Nurses’ strike challenges ‘degradation’ of health care

Striking Twin Cities nurses say their week-long walkout raises important issues regarding the future of health care – and they are challenging the corporate power behind Allina Health, the owner of the five facilities being picketed.

Citing Minnesota’s not-for-profit health care laws, the Minnesota Nurses Association called on state Attorney General Lori Swanson to dig into Allina’s financials.
 


“Allina is reportedly spending $8,400 each for 1,500 replacement nurses. That totals over $25 million spent – a staggering number that could pay for two years of nurses’ health insurance,” said Mathew Keller, regulatory and policy nursing specialist.


“If Allina is willing to spend more than $20 million over two weeks to save $10 million per year in health care for nurses, we must truly question their responsibility with patients and the public’s money,” Keller said.
 
In addition to reviewing the current finances, nurses are asking Swanson to review Allina Board of Directors relationships. Board members include the CEO of a health insurance broker, investment bankers, mutual fund manager CEOs and only two physicians.

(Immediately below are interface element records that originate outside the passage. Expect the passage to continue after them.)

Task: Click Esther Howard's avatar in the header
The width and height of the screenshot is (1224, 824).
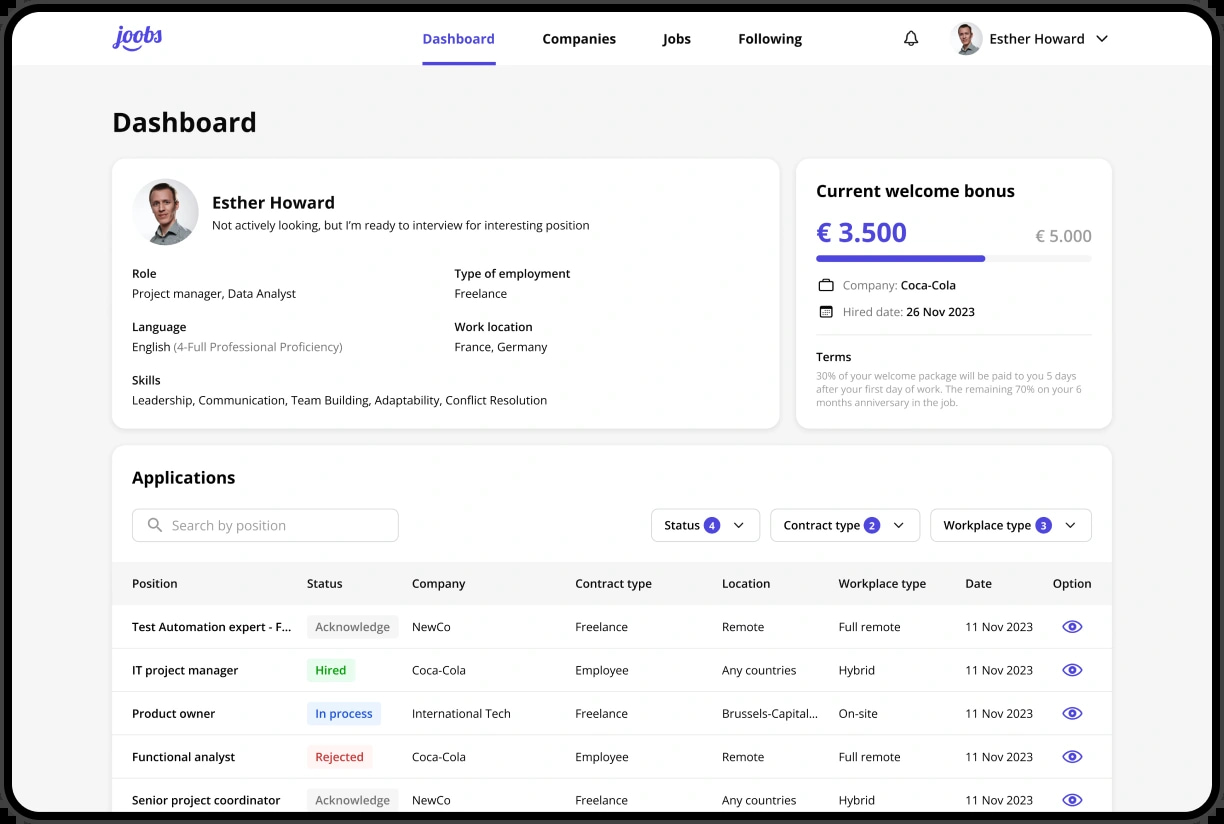Action: (x=966, y=39)
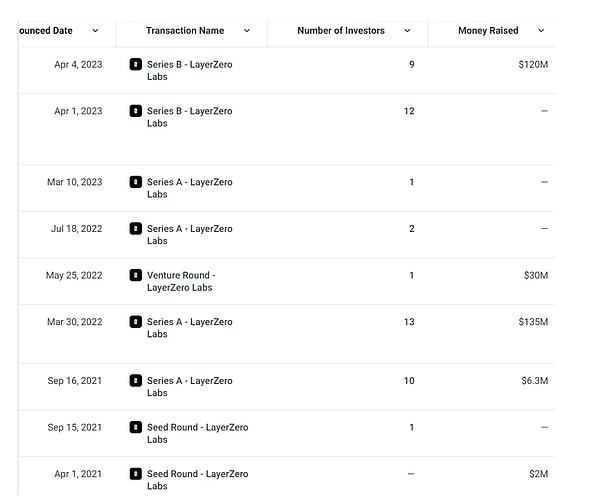The height and width of the screenshot is (498, 600).
Task: Open the Number of Investors column menu
Action: [407, 31]
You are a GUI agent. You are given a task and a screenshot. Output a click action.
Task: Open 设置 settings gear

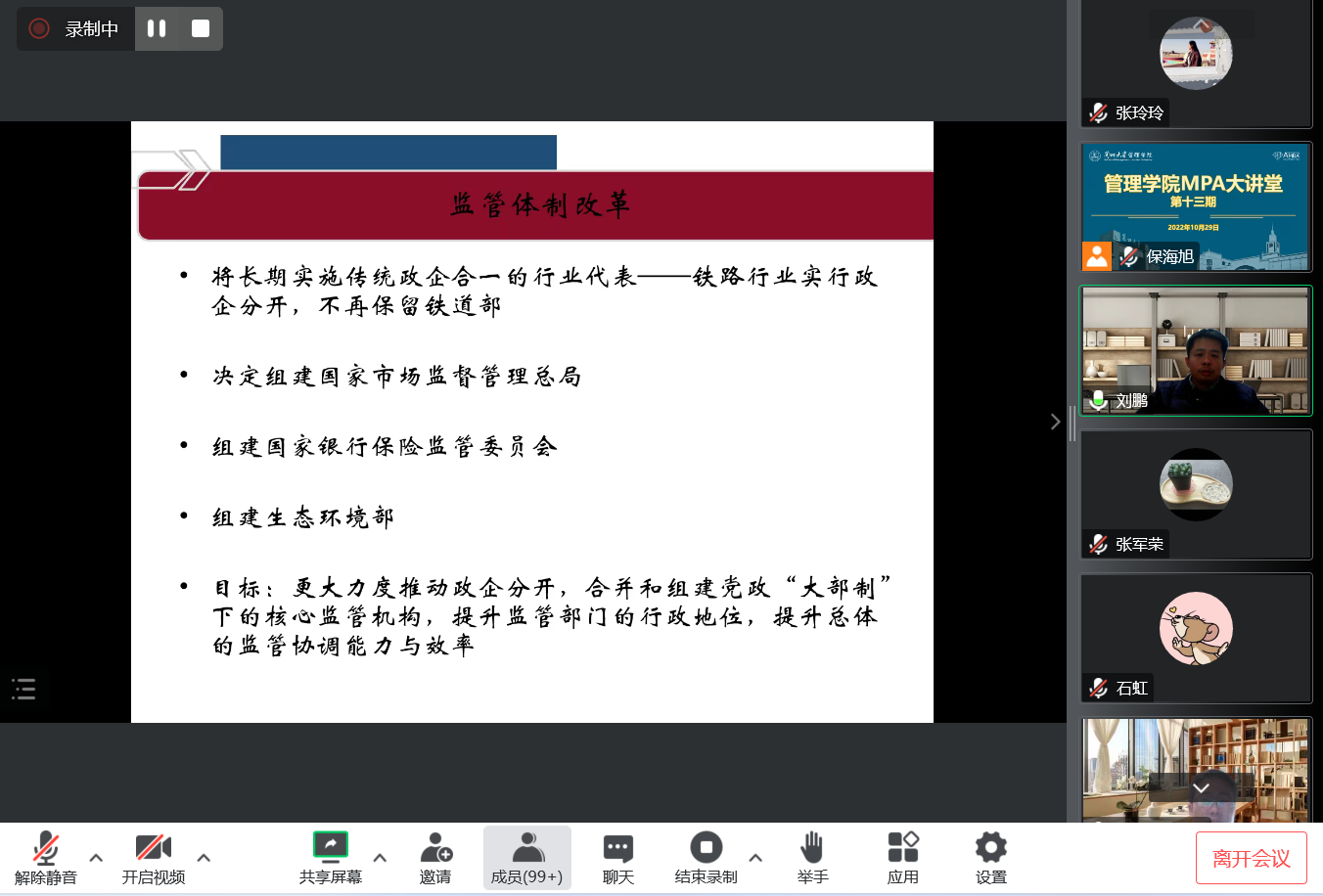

Minnesota Nurses Association is part of National Nurses United, the nation’s largest union and professional association of registered nurses, with 185,000 members.

“Behind this strike is a problem that symbolizes the degradation of our health care system – the dominance of large corporate hospital chains whose priorities are too often far removed from the hospital bedside and assuring high quality care, even when the system, like Allina, carries the label of a not-for-profit organization,” National Nurses United said in a statement issued Tuesday.

“It is not surprising that this [Allina] board, like so many similar systems in our increasingly corporate healthcare industry, has focused on budget goals and expanding revenue too often at the expense of patients and the front line caregivers who those patients count on.”


To date, Allina has refused to negotiate on wages, patient safety or nurse safety until nurses agree to eliminate their affordable health insurance plans. In response, the nurses are engaging in an unfair labor practice strike. MNA has filed numerous unfair labor practice charges against Allina Health with the National Labor Relations Board, alleging, in part, that the company has failed to provide information nurses need to negotiate and refuses to bargain on non-economic issues in the contract.

Picketing began at 7 a.m. Sunday at Abbott Northwestern Hospital and Phillips Eye Institute in Minneapolis, United Hospital in St. Paul, Unity Hospital in Fridley and Mercy Hospital in Coon Rapids.

Nurses welcomed Congressman Keith Ellison, DFL-5th District, to the picket line at Unity Tuesday. He also was scheduled visit Abbott Northwestern later in the day. St. Paul Mayor Chris Coleman was slated to go to the picket line at United.

The Minnesota AFL-CIO sent out an e-mail appeal for supporters to drop off food for strikers at the various picket locations.

“They are standing up for their patients and to keep healthcare affordable for fellow nurses,” the labor federation said.